KUTIPAN TEKS.
+--

Kedua, prinsip kewaspadaan, yang mengutamakan perlindungan kesehatan dan keselamatan. Ketiga, prinsip kehati-hatian, agar terhindar dari risiko fisika, kimia, dan biologi. Keempat, prinsip jarak antara pihak penghasil dan pengolah limbah.
“Harus diperhatikan betul jarak tersebut dalam pengelolaan limbah, harus dalam jarak yang cukup aman,” kata dia.
“Faktor risiko dari penanganan limbah medis ini tak bisa diabaikan oleh manusia, juga dampak bagi lingkungan.”
Apa cara paling aman?
Kemenkes sendiri sudah mengeluarkan aturan terkait limbah medis infeksius dari rumah tangga dan fasilitas pelayanan kesehatan melalui Keputusan Menteri Kesehatan Nomor HK.01.07/MENKES/537/2020 tentang Pedoman Pengelolaan Limbah Medis Fasilitas Pelayanan Kesehatan dan Limbah dari Kegiatan Isolasi atau Karantina Mandiri di Masyarakat dalam Penanganan Covid-19.

+--

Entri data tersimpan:
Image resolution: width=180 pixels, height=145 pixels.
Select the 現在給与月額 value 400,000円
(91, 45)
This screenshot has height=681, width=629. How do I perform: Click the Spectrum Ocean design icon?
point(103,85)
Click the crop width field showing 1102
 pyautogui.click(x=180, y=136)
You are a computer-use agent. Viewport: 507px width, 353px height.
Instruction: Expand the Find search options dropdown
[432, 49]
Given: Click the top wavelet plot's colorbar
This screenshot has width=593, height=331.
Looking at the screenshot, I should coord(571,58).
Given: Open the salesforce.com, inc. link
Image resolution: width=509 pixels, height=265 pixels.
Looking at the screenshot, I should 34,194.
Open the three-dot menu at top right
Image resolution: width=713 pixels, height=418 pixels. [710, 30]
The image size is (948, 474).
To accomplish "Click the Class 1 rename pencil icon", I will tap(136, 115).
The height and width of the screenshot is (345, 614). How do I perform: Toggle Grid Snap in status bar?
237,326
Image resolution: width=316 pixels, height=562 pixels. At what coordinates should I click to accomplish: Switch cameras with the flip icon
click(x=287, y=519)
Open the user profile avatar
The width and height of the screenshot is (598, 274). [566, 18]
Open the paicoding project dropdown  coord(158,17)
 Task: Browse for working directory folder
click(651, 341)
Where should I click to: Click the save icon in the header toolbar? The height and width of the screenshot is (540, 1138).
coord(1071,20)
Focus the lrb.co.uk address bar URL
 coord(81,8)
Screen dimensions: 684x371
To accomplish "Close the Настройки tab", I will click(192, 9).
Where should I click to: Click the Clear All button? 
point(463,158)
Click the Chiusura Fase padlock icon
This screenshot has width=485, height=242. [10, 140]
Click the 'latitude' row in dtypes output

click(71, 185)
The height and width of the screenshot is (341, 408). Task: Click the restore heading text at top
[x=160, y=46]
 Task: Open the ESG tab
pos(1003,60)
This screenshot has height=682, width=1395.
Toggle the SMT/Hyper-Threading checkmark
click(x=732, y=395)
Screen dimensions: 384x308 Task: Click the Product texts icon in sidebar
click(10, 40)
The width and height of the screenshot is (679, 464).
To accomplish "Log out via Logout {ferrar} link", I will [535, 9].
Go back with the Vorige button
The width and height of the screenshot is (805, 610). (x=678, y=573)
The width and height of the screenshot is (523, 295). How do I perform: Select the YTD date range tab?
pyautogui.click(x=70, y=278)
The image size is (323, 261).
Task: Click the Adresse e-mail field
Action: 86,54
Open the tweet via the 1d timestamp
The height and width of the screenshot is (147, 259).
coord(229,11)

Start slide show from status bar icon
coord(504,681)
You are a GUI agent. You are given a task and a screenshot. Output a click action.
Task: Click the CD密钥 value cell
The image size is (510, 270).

+--

YANG PERLU DIKERJAKAN.
- A) Jawab pertanyaan berikut berdasarkan teks tentang limbah medis.
(i) Apa yang diutamakan oleh prinsip kewaspadaan?
(ii) Risiko apa saja yang dihindari melalui prinsip kehati-hatian?
(iii) Berapa nomor Keputusan Menteri Kesehatan yang mengatur limbah medis infeksius?
- B) Silakan teruskan teks tentang limbah medis, dimulai setelah kalimat terakhir yang ditampilkan.

JAWABAN KEGIATAN.
- A)
(i) Perlindungan kesehatan dan keselamatan.
(ii) Risiko fisika, kimia, dan biologi.
(iii) HK.01.07/MENKES/537/2020.

- B)
Di dalam Undang-Undang Nomor 32 Tahun 2009 tentang Perlindungan dan Pengelolaan Lingkungan Hidup juga terdapat pedoman limbah medis infeksius. Di dalam pasal 59 ayat 1 disebutkan, setiap orang yang menghasilkan limbah B3 wajib melakukan pengelolaan limbah yang dihasilkan. Sedangkan dalam pasal 59 ayat 3 disebutkan, dalam hal setiap orang tidak mampu melakukan sendiri pengelolaan imbah B3, pengelolaannya diserahkan kepada pihak lain.
Kementerian Lingkungan Hidup dan Kehutanan (KLHK) juga sudah menerbitkan Surat Edaran Menteri Lingkungan Hidup dan Kehutanan Nomor SE.02/PSLB3/PLB.3/3/2020 tentang Pengelolaan Limbah Infeksius (Limbah B3) dan Sampah Rumah Tangga dari Penanganan Covid-19.
Di dalam beleid itu disebut, pemerintah daerah bisa menyediakan sarana seperti dropbox untuk pengelolaan limbah medis dari rumah tangga. Sementara untuk limbah dari fasilitas pelayanan kesehatan, disarankan dimusnahkan dengan insinerator atau kiln semen.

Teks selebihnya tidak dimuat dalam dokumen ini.